Tomelloso, Spain.
Madrid, Spain.
Aliment Pharmacol Ther. 2020 Sep;52(5):798-807. doi: 10.1111/apt.15957. Epub 2020 Jul 17.
Proton pump inhibitors (PPIs) are the most commonly used first-line therapy for patients with eosinophilic oesophagitis (EoE). However, many aspects related to PPIs in EoE are still unknown.
To assess the effectiveness of PPI therapy for EoE in real-world practice.
This cross-sectional study collected data on PPI efficacy from the multicentre EoE CONNECT database. Clinical remission was defined as a decrease of ≥50% in dysphagia symptom score; histological remission was defined as a peak eosinophil count below 15 eosinophils per high-power field. Factors associated with effectiveness of PPI therapy were identified by binary logistic regression multivariate analyses.
Overall, 630 patients (76 children) received PPI as initial therapy (n = 600) or after failure to respond to other therapies (n = 30). PPI therapy achieved eosinophil density below 15 eosinophils per high-power field in 48.8% and a decreased symptom score in 71.0% of patients. More EoE patients with an inflammatory rather than stricturing phenotype accomplished clinico-histological remission after PPI therapy (OR 3.7; 95% CI, 1.4-9.5); as well as those who prolonged treatment length from 8 to 12 weeks (OR 2.7; 95% CI, 1.3-5.3). After achieving clinico-histological remission of EoE, PPI dosage reduction was effectively maintained in 69.9% of patients, but tended to be less effective among those with a stricturing phenotype.

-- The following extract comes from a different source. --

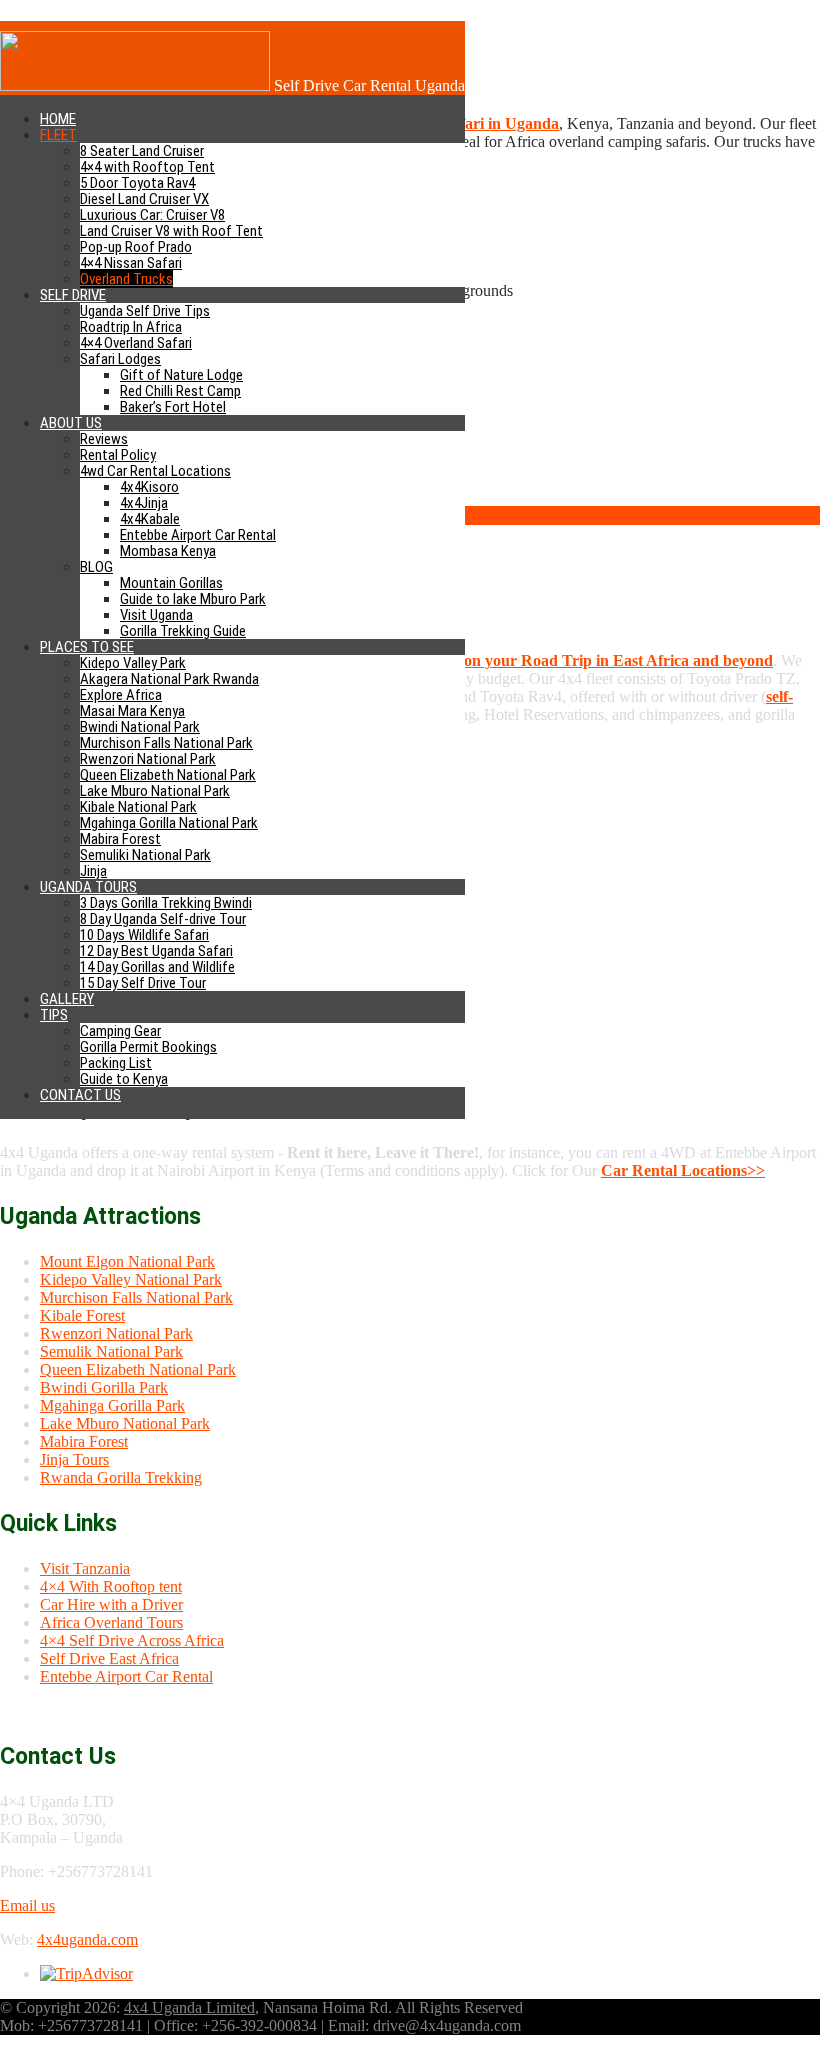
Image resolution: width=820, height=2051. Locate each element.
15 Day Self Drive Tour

Inflammatory EoE phenotype and treatment duration up to 12 weeks correlated with greater chance for inducing remission of EoE. A stricturing phenotype decreased response rates to PPI therapy both initially and in the long term.
质子泵抑制剂 (PPI) 是治疗嗜酸性食管炎 (EoE) 患者的最常用一线疗法。然而,EoE 中与 PPI 相关的许多方面仍不清楚。
评估质子泵抑制剂治疗 EoE 的真实世界疗效。
本横断面研究从多中心 EoE CONNECT 数据库中收集了 PPI 疗效数据。临床缓解定义为吞咽困难症状评分降低≥50%;组织学缓解定义为高倍视野下嗜酸性粒细胞计数峰值低于 15 个/高倍视野。采用二元逻辑回归多因素分析确定 PPI 治疗效果的相关因素。
总体而言,630 例患者(76 例儿童)接受 PPI 作为初始治疗(n=600)或在其他治疗失败后(n=30)。PPI 治疗使 48.8%的患者嗜酸性粒细胞密度降至 15 个/高倍视野以下,71.0%的患者症状评分降低。与狭窄表型相比,更多具有炎症而非狭窄表型的 EoE 患者在 PPI 治疗后实现临床组织学缓解(OR 3.7;95%CI,1.4-9.5);以及那些将治疗时间从 8 周延长至 12 周的患者(OR 2.7;95%CI,1.3-5.3)。在 EoE 达到临床组织学缓解后,69.9%的患者能够有效维持 PPI 剂量减少,但在具有狭窄表型的患者中,这种效果往往较差。
炎症型 EoE 表型和治疗时间长达 12 周与诱导 EoE 缓解的机会更大相关。狭窄表型会降低 PPI 治疗的反应率,无论是在初始阶段还是长期。